:: Texte à lire
Fermeture de CHOI : Haine FM
Parmi les dizaines de réactions favorables à la sanction des animateurs Jeff Fillion et André Arthur, voici la pertinente opinion d’un citoyen de Québec qui lie animateur et public dans une même aliénation. Ayant suscité de vives réactions lors de sa publication dans l’édition montréalaise de Voir il y a deux semaines, nous vous l’offrons à la demande générale.
D’évidence, le discours modéré ne sied pas bien aux auditeurs de CHOI. Qui peut souffrir les propos de Jean-François Fillion ou de ses acolytes anecdotiques, serait-ce en se justifiant par la diversité du contenu musical de la station, par le droit de dire n’importe quoi ou par la capacité à séparer l’assertion odieuse de l’argumentation critique, celui-là est sans doute disposé à entendre une version de la situation qui ne cherchera pas à ménager le beurre et l’argent du beurre.
Il fallait les voir, lors de la manifestation, marchant dans la rue, hurlant leur droit de garder leur radio, d’être libres, d’être américains, d’être Radio X… Le monde parallèle: 25-35 ans (plus 25 que 35), blancs (à ma connaissance, pas une couleur autre que le blanc), mâles (peut-être 10 % de femmes), néolibéraux (sur leurs pancartes, du "J’ai le droit" par-ci, du "Je paye mes taxes" par-là, et à toutes les sauces). Ils se sentaient forts et fiers d’être de la parade, de défendre leur droit à la liberté d’expression, leur liberté de CHOI. On le serait à moins, on leur a donné une identité: ils sont Radio X! En reprenant à leur compte les arguments exposés par Jean-François Fillion pour défendre son droit de dire n’importe quoi, ils hurlaient leur désarroi. Mais que disent-ils?
::::
Énoncé A: Pouvez-vous recopier le passage du texte sur CHOI compris entre « Fermeture de CHOI » et « la demande générale. », bornes incluses ?
Énoncé B: D'après le texte sur CHOI, quels droits les manifestants hurlaient-ils dans la rue ? Énumérez-les tous.
Le matériel qui suit provient d'une autre source.
:: Données
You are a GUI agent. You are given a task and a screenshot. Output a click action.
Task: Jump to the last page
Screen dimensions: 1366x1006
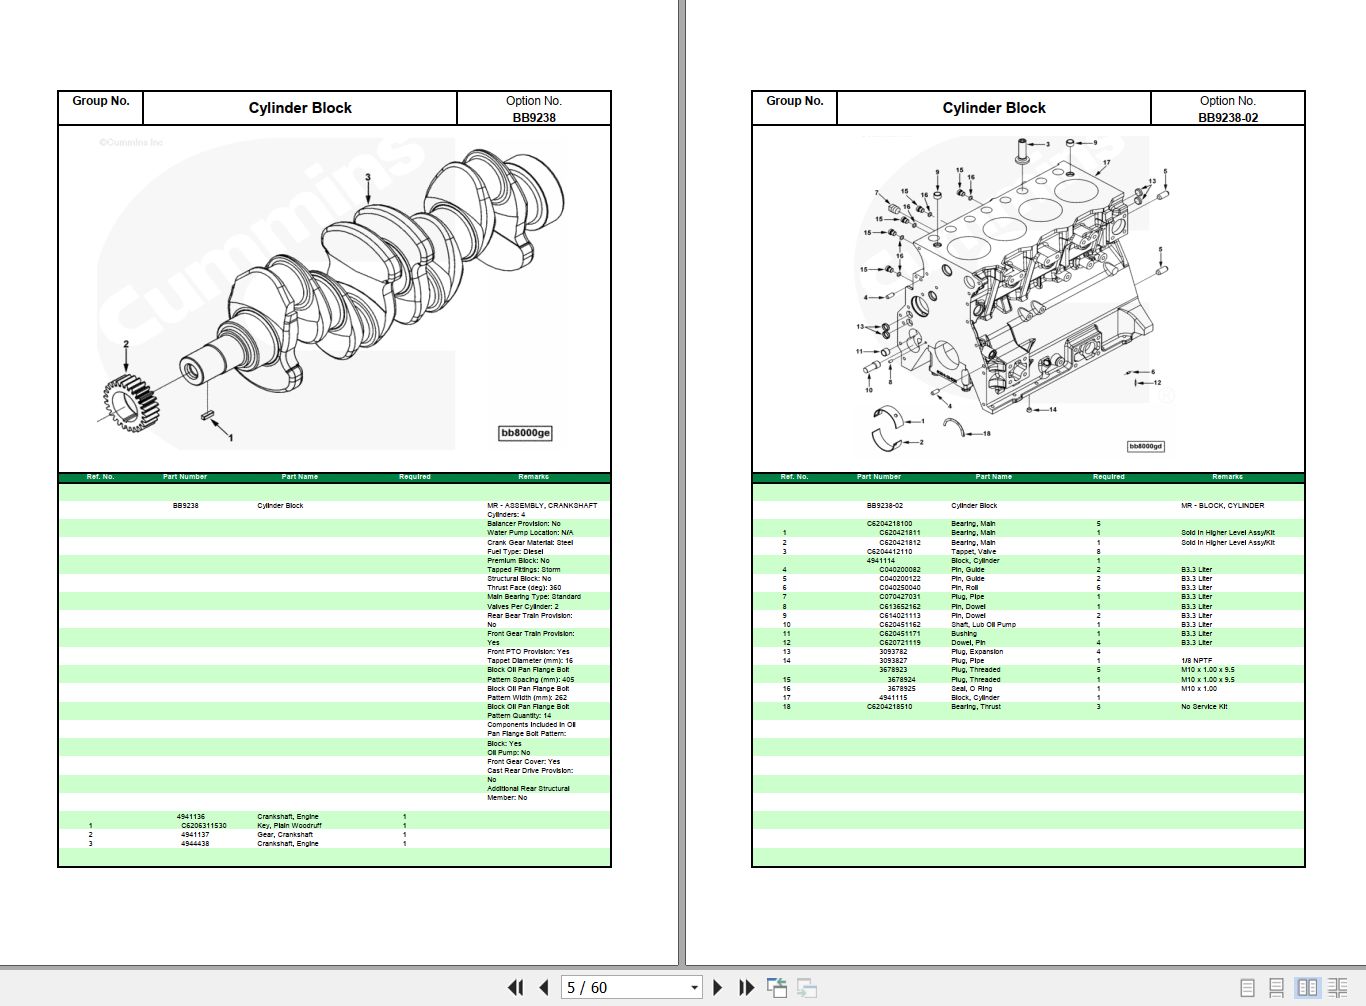(x=745, y=987)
::::
Solution A:
Fermeture de CHOI : Haine FM
Parmi les dizaines de réactions favorables à la sanction des animateurs Jeff Fillion et André Arthur, voici la pertinente opinion d’un citoyen de Québec qui lie animateur et public dans une même aliénation. Ayant suscité de vives réactions lors de sa publication dans l’édition montréalaise de Voir il y a deux semaines, nous vous l’offrons à la demande générale.

Solution B: Le droit de garder leur radio, d'être libres, d'être américains et d'être Radio X.